Contradistinguisher for Unsupervised Domain Adaptation (CUDA) in a Nutshell

A model that deals with certain drawbacks of domain alignment involved in various domain adaptation methods alongside giving the State of the art results.

Published in

Towards Data Science

7 min readMay 20, 2020

As we know, in the deep learning world, we might not have sufficient supervised data for training our model. So domain adaptation is a very useful topic to look for. I recently read an ICDM’19 paper “Contradistinguisher for Unsupervised Domain Adaptation” which proposed a direct way for an unsupervised domain adaptation without the need of domain alignment.
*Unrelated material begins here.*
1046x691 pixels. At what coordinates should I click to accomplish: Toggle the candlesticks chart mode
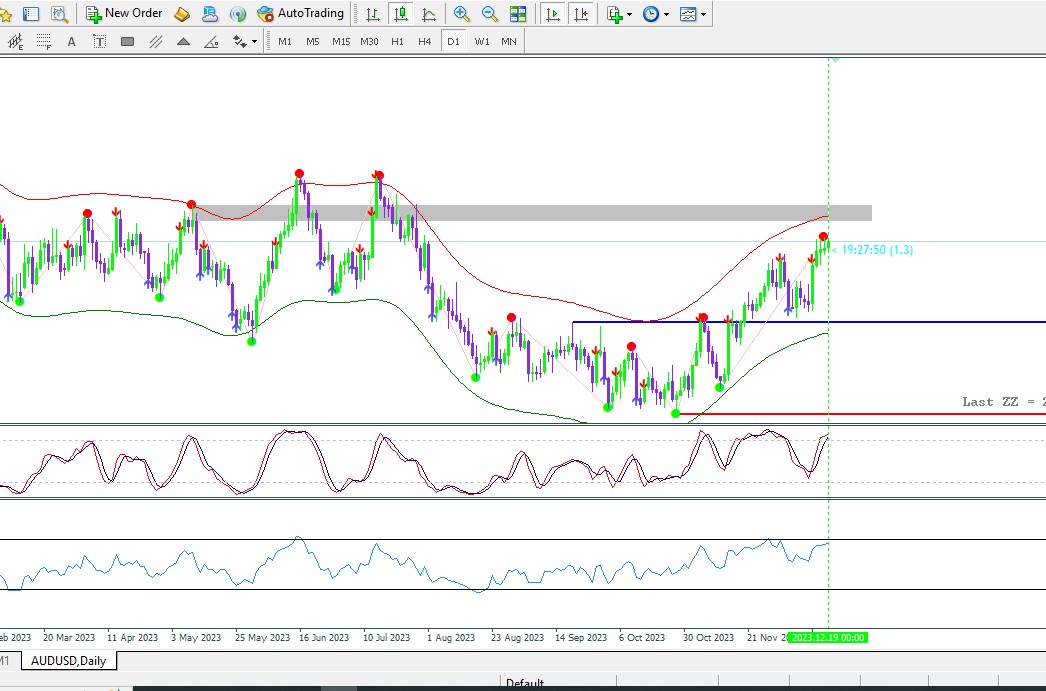click(400, 14)
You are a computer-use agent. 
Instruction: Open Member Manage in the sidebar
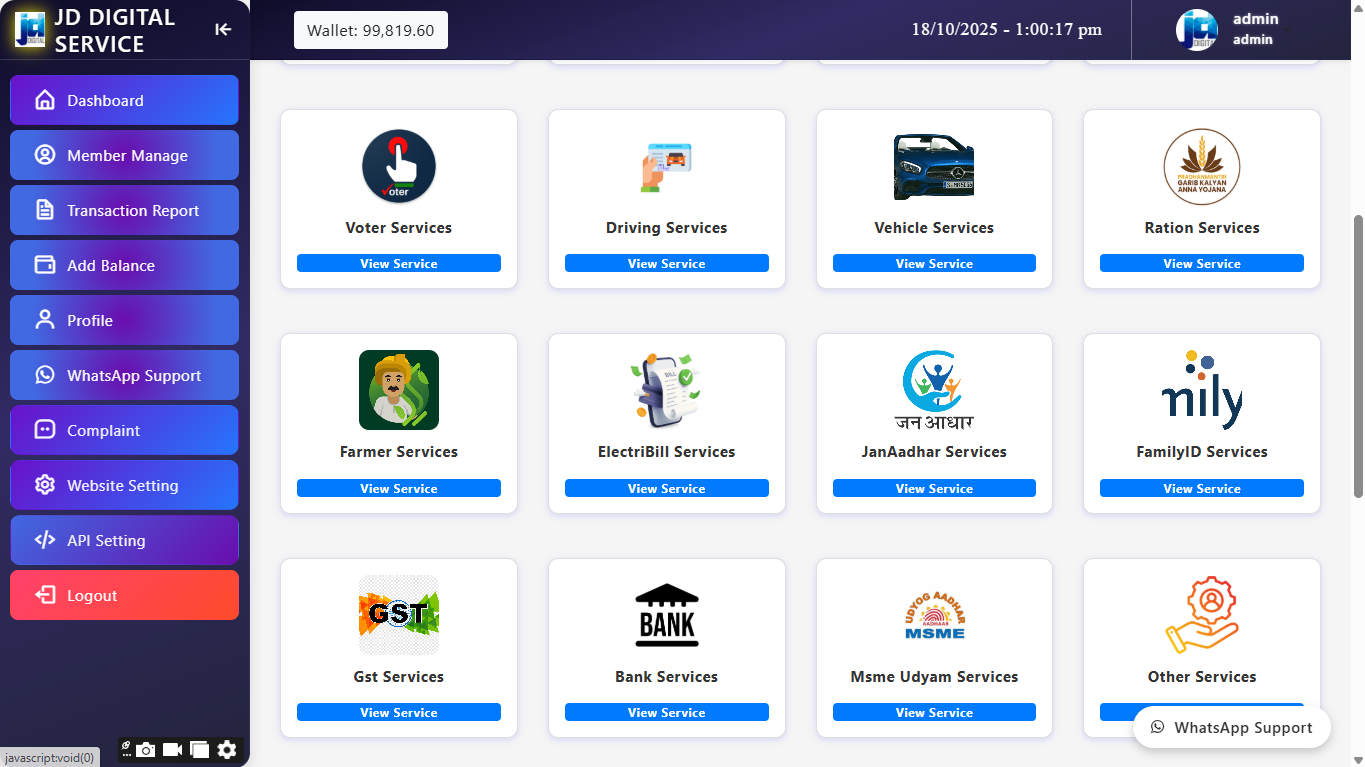125,156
In this blog, I will try to give my understanding of this paper in a nutshell. The authors of the paper also released an implementation for this paper.

Domain Adaptation

As we know that in a deep learning world, we might not have sufficient supervised data for training our model. But there may exist another set of data quite similar (having different distribution), for which we have an adequate amount of labeled data present. In that case, it would be great if we can somehow use the model trained on this data for our task. To get a feel of what we are taking about, let’s discuss a small example:

Suppose we have a sentiment analysis task in our hand and we were given the labeled reviews of books for training purposes. Let us have a look at one of the book reviews.
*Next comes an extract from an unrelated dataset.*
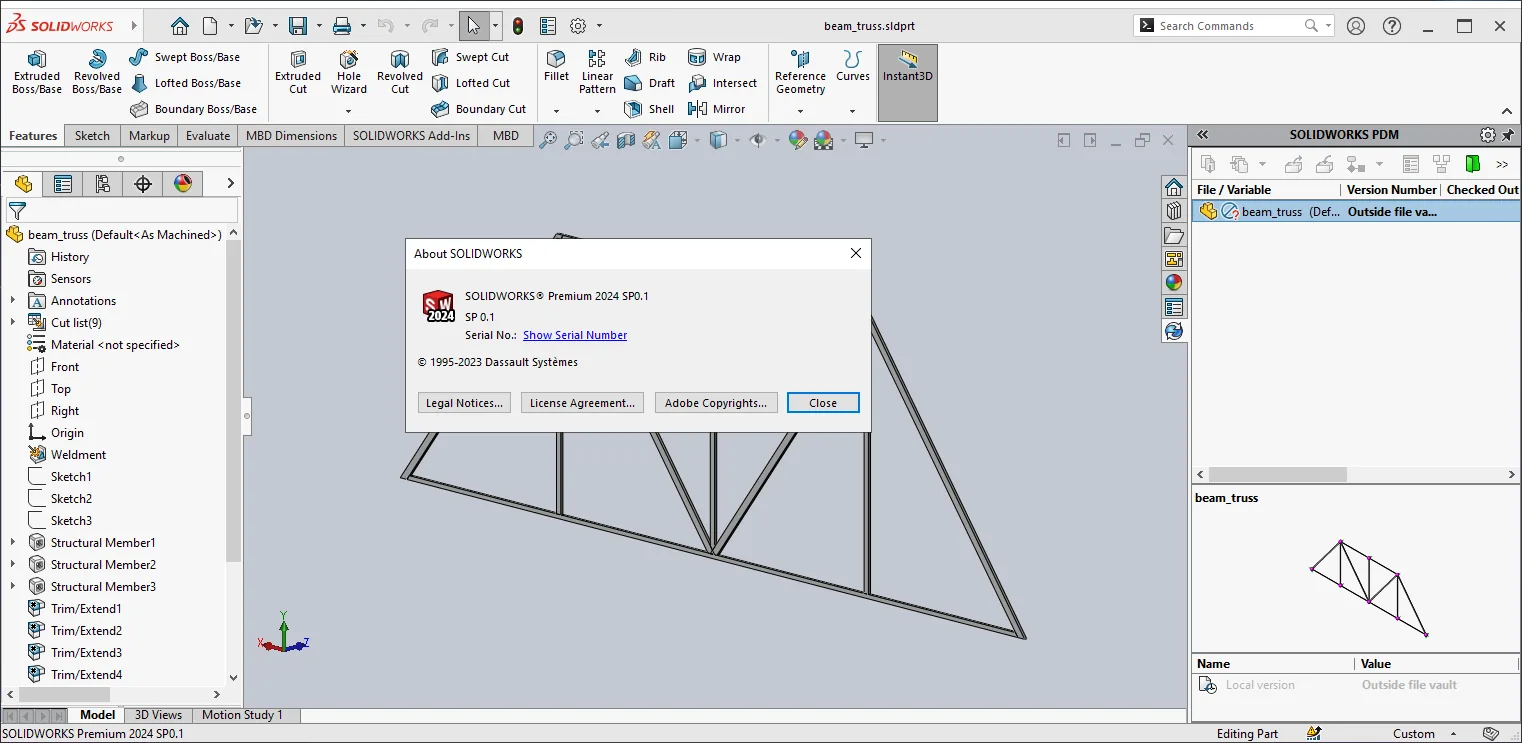
Task: Click the Rebuild traffic light icon
Action: [x=517, y=26]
Review-1: “This book has an in depth concept building material for the topics it covers. Totally worthy of your time.”

Now suppose we have to do sentiment analysis task where the reviews are that of furniture. Let us have a look at one of the furniture reviews also.
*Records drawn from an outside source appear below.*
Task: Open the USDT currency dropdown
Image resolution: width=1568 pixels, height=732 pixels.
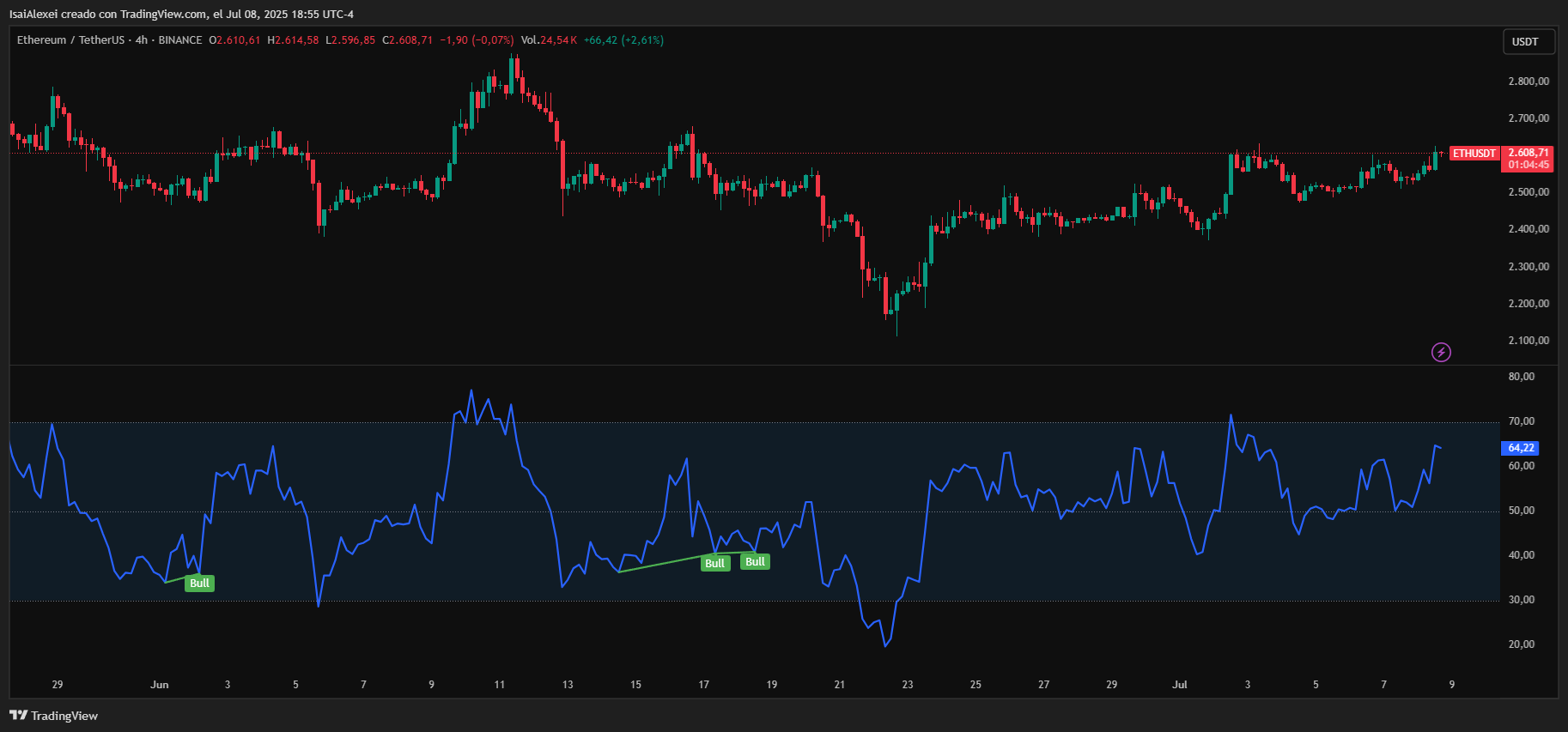Action: point(1526,42)
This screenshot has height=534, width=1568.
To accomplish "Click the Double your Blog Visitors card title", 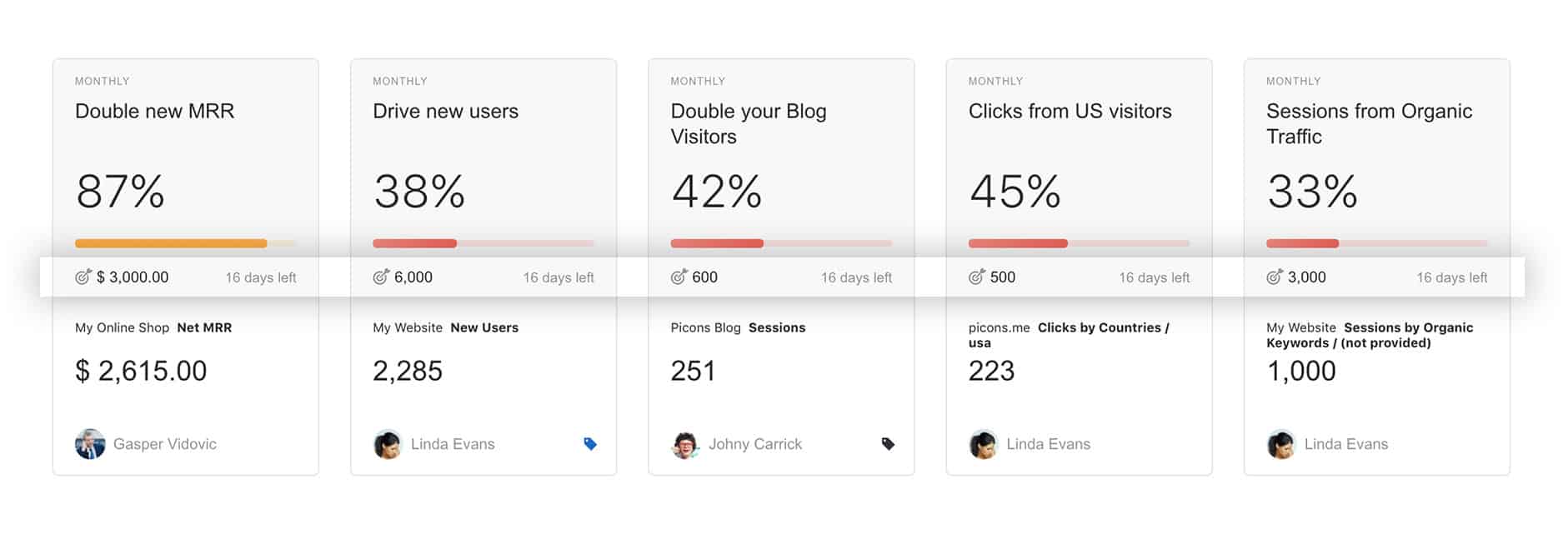I will [748, 123].
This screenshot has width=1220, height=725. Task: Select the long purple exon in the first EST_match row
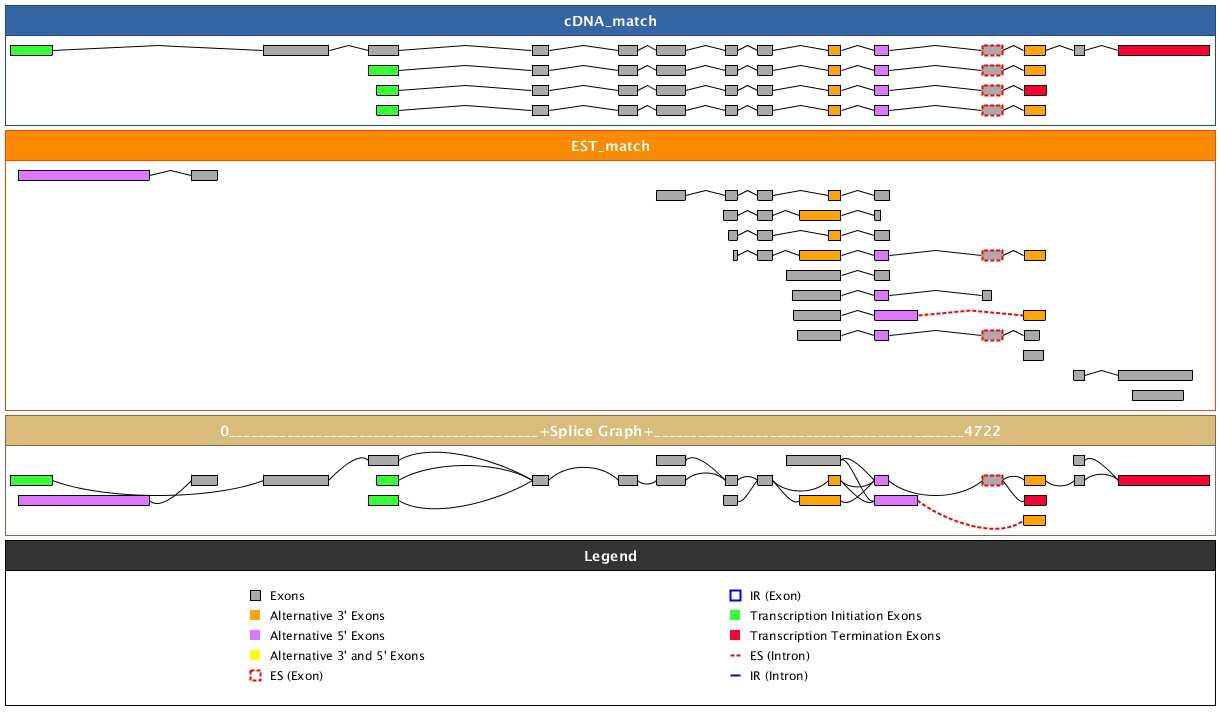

Review-2: “This furniture has great edge finishing and are very comfortable.”

What we can deduce here is that no furniture review will resemble Review-1, i.e. the sentiment analysis engine been trained on book reviews will work with uncertainty for furniture reviews due to the difference in underlying distribution.

Another similar type of example can also be seen in our classification task on visual data, where we have two different images of same object but both of them comes from different datasets (As given in Fig 1).

Fig 1: On the left is an image of a bicycle shown on an eCommerce website, on the right is an image of a bicycle taken from a mobile camera.

Going back to our previous example, suppose we have our furniture reviews unlabeled, in that case it would be useful if we could somehow use our labeled book review datasets. The sub-discipline which deals with these type of domain transferring is termed as Domain Adaptation. Before going further, we need to understand the meaning of Domain.

Domain (D) of any set of data is stated by its three properties: Its input feature space (X), label space (Y) and its underlying joint probability distribution.

Assumption :

Domain adaptation consists of two distinct domains i.e. source and target domains with common input and output space having a Domain shift. Domain shift is the difference in the joint probability distribution of two domains having common input and output feature space.

Motivation

The general trend for domain adaptation methods is to first achieve an intermediate goal of source and target domain alignment, but there are some drawbacks to it. Large domain shifts make it harder to align the domains. Another drawback is the use of multi classifiers, which increases the model’s complexity. Domain alignment sometimes leads to loss of domain-specific information as the domains are being transformed in the process.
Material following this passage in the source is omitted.